Ethos-U with HeliaAOT

HeliaAOT understands the Ethos-U command streams generated by Arm Vela. When you feed a Vela-converted LiteRT/TFLite model into HeliaAOT, every Ethos-U-supported subgraph is collapsed into a single ETHOS_U operator whose first input is the command stream. The generated C module emits a thin wrapper around ethosu_invoke_v3, automatically wiring up the command stream plus all required base addresses for inputs, outputs, and Vela-added auxiliary buffers. If the real ethosu_driver headers are not present, HeliaAOT falls back to a stub so you can still build and inspect the output; link the Ethos-U core driver to exercise real hardware or the FVP.

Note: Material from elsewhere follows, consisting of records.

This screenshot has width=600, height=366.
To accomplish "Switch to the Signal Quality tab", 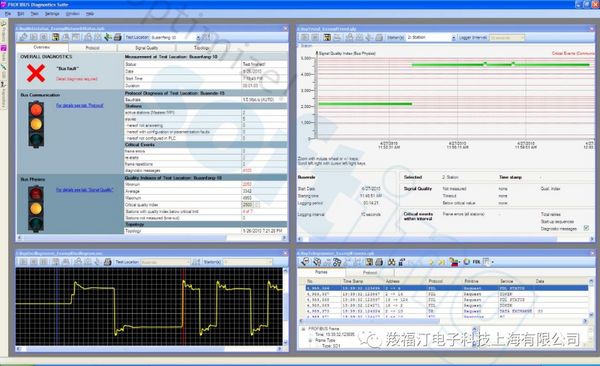I will click(x=147, y=48).
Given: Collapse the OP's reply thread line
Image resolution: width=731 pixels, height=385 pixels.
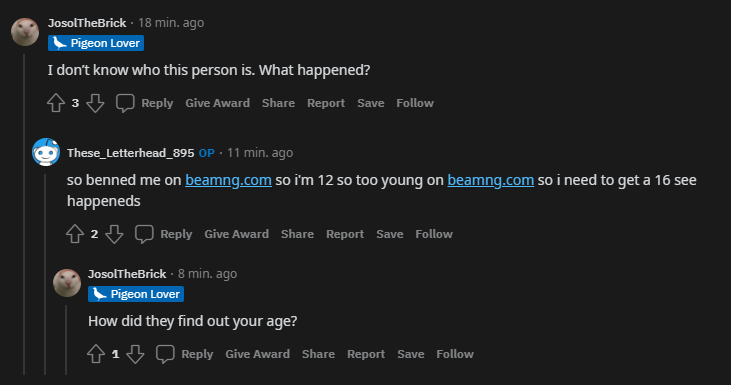Looking at the screenshot, I should pyautogui.click(x=45, y=274).
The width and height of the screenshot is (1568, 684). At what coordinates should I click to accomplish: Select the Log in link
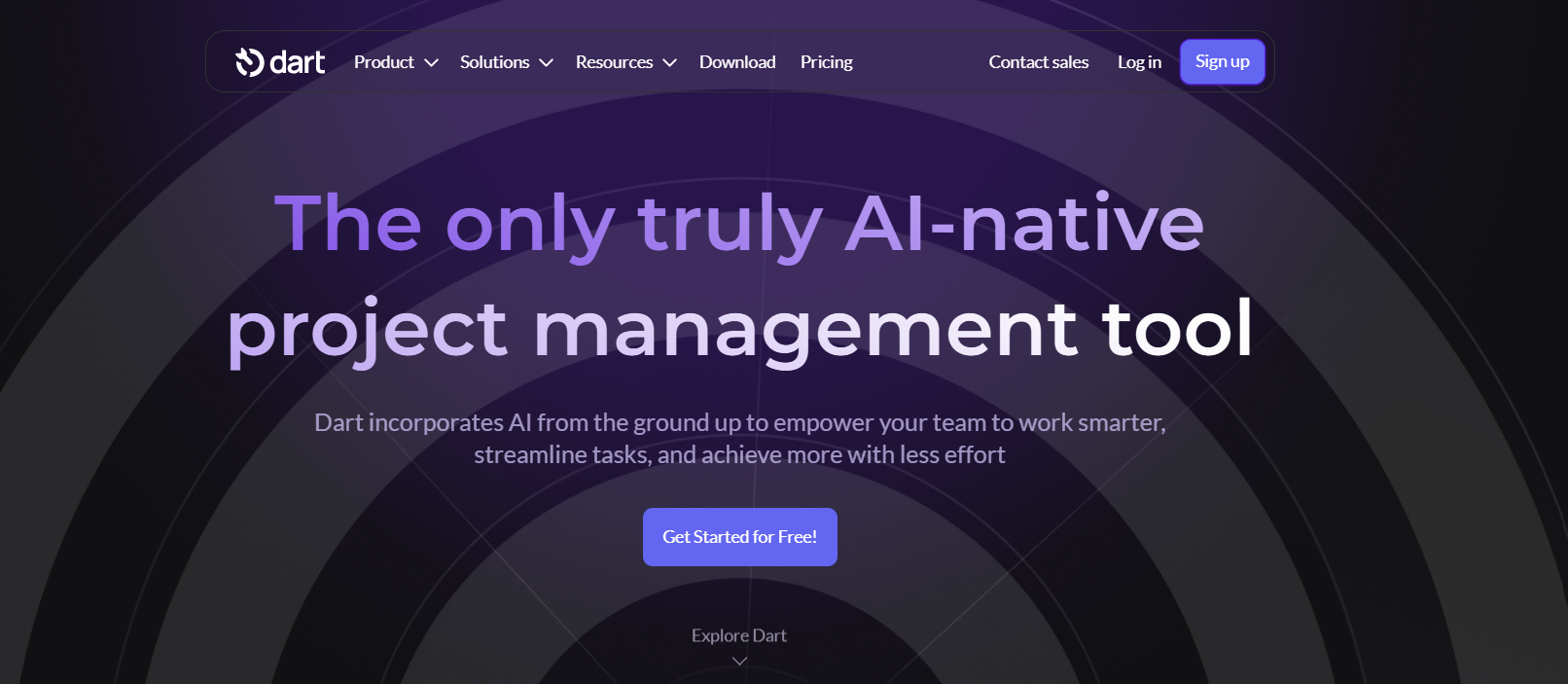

Run a LiteRT model through Vela and HeliaAOT

Compile with Vela. Install Vela (python -m pip install ethos-u-vela) and run it on the original .tflite:

vela ./models/my_model.tflite \
  --accelerator-config ethos-u55-128 \
  --system-config Ethos_U55_High_End_Embedded \
  --memory-mode Shared_Sram \
  --output-dir build/vela_out \
  --output-format tflite

Adjust the accelerator/system configs to match your target. Vela produces a new .tflite where each Ethos-U region is encoded as a single custom op plus a command stream tensor.

Convert with HeliaAOT. Point HeliaAOT at the Vela output to generate the C module:

helia-aot convert \
  --model.path build/vela_out/my_model_vela.tflite \
  --module.path ./out/ethos_u_module \
  --platform.name apollo510_evb \
  --test.enabled

No extra flags are needed for Ethos-U; the converter detects the ETHOS_U custom op, lifts the command stream into a const tensor, and keeps any non-Ethos-U operators as standard CPU/Helium kernels.

Integrate the driver. The generated sources call ethosu_invoke_v3 if <ethosu_driver.h> is available. Link against the Ethos-U core driver (or the FVP-provided driver) to run on real hardware; otherwise, the stub implementation lets you compile and review the wiring without the driver present.